### What this exercise asks
A – Answer these questions from the passage about Cambridge and recording, marking each answer (i), (ii) or (iii) to match:
(i) Between which two places does S flit?
(ii) With what did S charm the American biotechniks?
(iii) Which process does the writer call one of the most tedious that musicians undertake?
B – Do these statements agree with the passage about Cambridge and recording? Answer yes or no for each, marked (i), (ii) or (iii) to match, and quote the words that decide it.
(i) S is a chemist.
(ii) The writer has been eager to write or talk about the trenches of music making.
(iii) The photos were meant to show the harp beneath fan vaulting at King's.
C – Can you continue the passage about Cambridge and recording from where it stops?

This morning, on last day in Cambridge, I ran into my friend S, a physicist who flits between a Cambridge College and CERN. In the last few weeks, I’ve seen her in everything from her running gear (at her laptop) to a flowing black academic gown (swanning out of a high table in hall, having just charmed American biotechniks with wine, cheese and biting erudition). A brilliant physicist, she’s an archetypal Cambridge academic, at once able to talk gibberish about dark matter if prompted, but also about the realities of academic life in teaching undergraduates. (Among the gold nuggets from Saturday morning: “term has started and I saw all of my students this week and none of them cried.”) Seeing her every few days over the last few weeks has provided some consistent comfort, as she always has a refreshing honesty about life in the most ivory of all towers. In short, there is both tedium and joy, and slightly awkward or even uncomfortable experiences (such as encountering an undergraduate willing to be open about some personal obstacles in their path) herald growth via candor.
My encounters with S made me realize how absolutely loath I’ve been write or talk about the trenches of music making, which (I’m told) are actually interesting to quite a lot of people. In particular, I’ve been procrastinating about opening up my iPad and typing out any account of one of the most tedious processes that musicians undertake: recording. Steadfast attempts were made to post lovely photos of the harp amid the audio rig beneath fan vaulting at King’s, as if to give the notion that the technology’s encounter with late medieval architecture offered either offered inspiration or coolness. In reality, the acoustic amplifies your best attributes but is equally unforgiving of your flaws, like a bitchy gay friend who thinks it appropriate to fuse sentiments of admiration with gratuitous discussions of your personal shortcomings (naturally with little reflection of his own).

### Recorded information
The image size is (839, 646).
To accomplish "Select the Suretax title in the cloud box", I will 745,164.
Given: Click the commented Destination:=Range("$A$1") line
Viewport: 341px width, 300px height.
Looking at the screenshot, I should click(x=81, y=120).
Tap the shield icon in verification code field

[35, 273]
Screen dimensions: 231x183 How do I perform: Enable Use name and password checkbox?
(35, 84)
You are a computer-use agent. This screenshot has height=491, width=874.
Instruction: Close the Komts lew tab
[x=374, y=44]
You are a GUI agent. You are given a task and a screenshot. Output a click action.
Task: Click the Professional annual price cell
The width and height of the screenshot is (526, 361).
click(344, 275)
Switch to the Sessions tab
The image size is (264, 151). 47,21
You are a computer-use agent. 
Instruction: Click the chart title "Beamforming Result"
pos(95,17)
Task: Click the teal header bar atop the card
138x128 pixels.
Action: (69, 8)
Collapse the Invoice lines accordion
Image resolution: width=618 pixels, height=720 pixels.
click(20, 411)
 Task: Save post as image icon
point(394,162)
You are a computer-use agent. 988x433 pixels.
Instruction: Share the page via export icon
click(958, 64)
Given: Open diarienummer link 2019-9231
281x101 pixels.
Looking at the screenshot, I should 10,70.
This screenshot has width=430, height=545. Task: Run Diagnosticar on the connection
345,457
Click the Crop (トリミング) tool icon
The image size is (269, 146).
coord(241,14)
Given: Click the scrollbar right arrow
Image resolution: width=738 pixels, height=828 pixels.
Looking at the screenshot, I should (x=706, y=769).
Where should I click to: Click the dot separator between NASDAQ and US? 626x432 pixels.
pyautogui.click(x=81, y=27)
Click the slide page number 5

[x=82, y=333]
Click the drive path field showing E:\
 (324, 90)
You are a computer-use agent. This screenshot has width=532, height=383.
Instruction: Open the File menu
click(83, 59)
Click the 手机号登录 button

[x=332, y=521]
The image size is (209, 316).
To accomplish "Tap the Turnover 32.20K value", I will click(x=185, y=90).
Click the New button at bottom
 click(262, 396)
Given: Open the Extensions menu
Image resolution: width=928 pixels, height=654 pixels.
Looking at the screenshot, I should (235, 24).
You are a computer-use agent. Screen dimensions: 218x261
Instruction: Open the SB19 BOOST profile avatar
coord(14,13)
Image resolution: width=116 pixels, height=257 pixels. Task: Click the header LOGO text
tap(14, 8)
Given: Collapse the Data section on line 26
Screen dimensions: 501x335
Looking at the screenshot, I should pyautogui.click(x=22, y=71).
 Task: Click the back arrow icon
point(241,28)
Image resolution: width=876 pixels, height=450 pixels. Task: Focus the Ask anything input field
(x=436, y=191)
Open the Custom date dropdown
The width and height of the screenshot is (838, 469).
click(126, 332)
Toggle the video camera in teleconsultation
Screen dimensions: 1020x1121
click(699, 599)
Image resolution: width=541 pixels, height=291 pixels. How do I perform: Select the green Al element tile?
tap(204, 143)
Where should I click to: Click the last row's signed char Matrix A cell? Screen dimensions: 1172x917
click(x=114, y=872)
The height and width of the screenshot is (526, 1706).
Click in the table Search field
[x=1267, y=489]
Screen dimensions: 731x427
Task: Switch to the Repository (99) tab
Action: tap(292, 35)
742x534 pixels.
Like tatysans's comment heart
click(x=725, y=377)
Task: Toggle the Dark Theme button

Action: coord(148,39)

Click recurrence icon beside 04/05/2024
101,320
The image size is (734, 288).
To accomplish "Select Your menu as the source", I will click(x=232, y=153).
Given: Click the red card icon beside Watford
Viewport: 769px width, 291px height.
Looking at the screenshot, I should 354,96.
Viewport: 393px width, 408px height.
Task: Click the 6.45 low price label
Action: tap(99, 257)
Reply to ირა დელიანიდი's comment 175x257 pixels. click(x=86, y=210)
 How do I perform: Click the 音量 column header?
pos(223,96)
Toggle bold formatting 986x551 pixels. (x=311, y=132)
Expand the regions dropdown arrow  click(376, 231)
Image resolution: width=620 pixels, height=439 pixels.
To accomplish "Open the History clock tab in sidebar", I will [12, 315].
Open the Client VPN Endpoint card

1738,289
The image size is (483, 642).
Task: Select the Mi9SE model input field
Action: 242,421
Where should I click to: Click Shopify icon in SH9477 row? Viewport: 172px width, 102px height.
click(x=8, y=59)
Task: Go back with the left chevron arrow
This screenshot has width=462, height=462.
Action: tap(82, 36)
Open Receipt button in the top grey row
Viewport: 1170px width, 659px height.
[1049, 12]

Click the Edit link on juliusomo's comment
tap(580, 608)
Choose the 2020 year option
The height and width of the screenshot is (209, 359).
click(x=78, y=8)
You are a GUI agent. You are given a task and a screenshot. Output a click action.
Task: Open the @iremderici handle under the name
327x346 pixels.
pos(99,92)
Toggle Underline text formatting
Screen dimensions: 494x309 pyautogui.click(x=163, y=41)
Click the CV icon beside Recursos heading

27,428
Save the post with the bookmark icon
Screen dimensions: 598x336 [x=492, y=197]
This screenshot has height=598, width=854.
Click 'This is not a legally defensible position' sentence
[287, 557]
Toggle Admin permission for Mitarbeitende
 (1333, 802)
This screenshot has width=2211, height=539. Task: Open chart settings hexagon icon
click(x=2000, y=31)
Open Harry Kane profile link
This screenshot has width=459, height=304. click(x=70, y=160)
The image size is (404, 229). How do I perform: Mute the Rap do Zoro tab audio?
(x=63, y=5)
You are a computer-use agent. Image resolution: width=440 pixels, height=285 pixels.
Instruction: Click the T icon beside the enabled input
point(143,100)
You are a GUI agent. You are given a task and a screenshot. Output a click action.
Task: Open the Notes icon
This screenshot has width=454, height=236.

### Task results
A –
(i) A Cambridge College and CERN.
(ii) Wine, cheese and biting erudition.
(iii) Recording.

B –
(i) No: "A brilliant physicist"
(ii) No: "how absolutely loath I’ve been write or talk about the trenches of music making"
(iii) Yes: "post lovely photos of the harp amid the audio rig beneath fan vaulting at King’s"

C –
The English have a wonderful use of the word “boring,” where the definition not only encompasses sensations of inertia, but of annoyance and endlessness. Recording at King’s is boring in that sense. If there’s a noise in the instrument’s mechanism, the room amplifies it x3 and the microphones (which I think were more expensive than the harp I played) x5. A gate into the neighboring courtyard opening and closing? Make that… 20 takes of the final chord of a movement marked ppp (translation: a pretentious notation indicating that one ought to feign inaudibility, though it takes quadruple the effort of playing deafeningly loud). Inebriated undergraduate shrieking that she’s dropped her chips on the pavement? That’s a good take of a courante made that much more unusable. Add in change ringers at any number of the churches in the center of Cambridge, a birds chirping so loud that you could swear they were paid to sit outside the chapel, and the fact that the harp’s natural resonance itself requires some shutting up (in this case, by stuffing a sock between the instrument’s lowest 7 strings), the recording process is about the art of patience before it’s ever about the art of interpretative subtlety and poise.
On top of that, as you listen to takes directly after you make them, you have to keep an eye (or ear) toward what the final product will be. Repetition is also undertaken to offer a usable array of takes and tracks from which the producer can choose to create a viable digital product (which, we know, is not the same as a live concert). Yes, I’m technically performing the same music I might be on stage, but my role is very different when sat in front of the microphones. I’m one (albeit, an important one) of several elements which go into documenting what a work is. Cynics call it an artificial process, while others call it an “art form” in and of itself.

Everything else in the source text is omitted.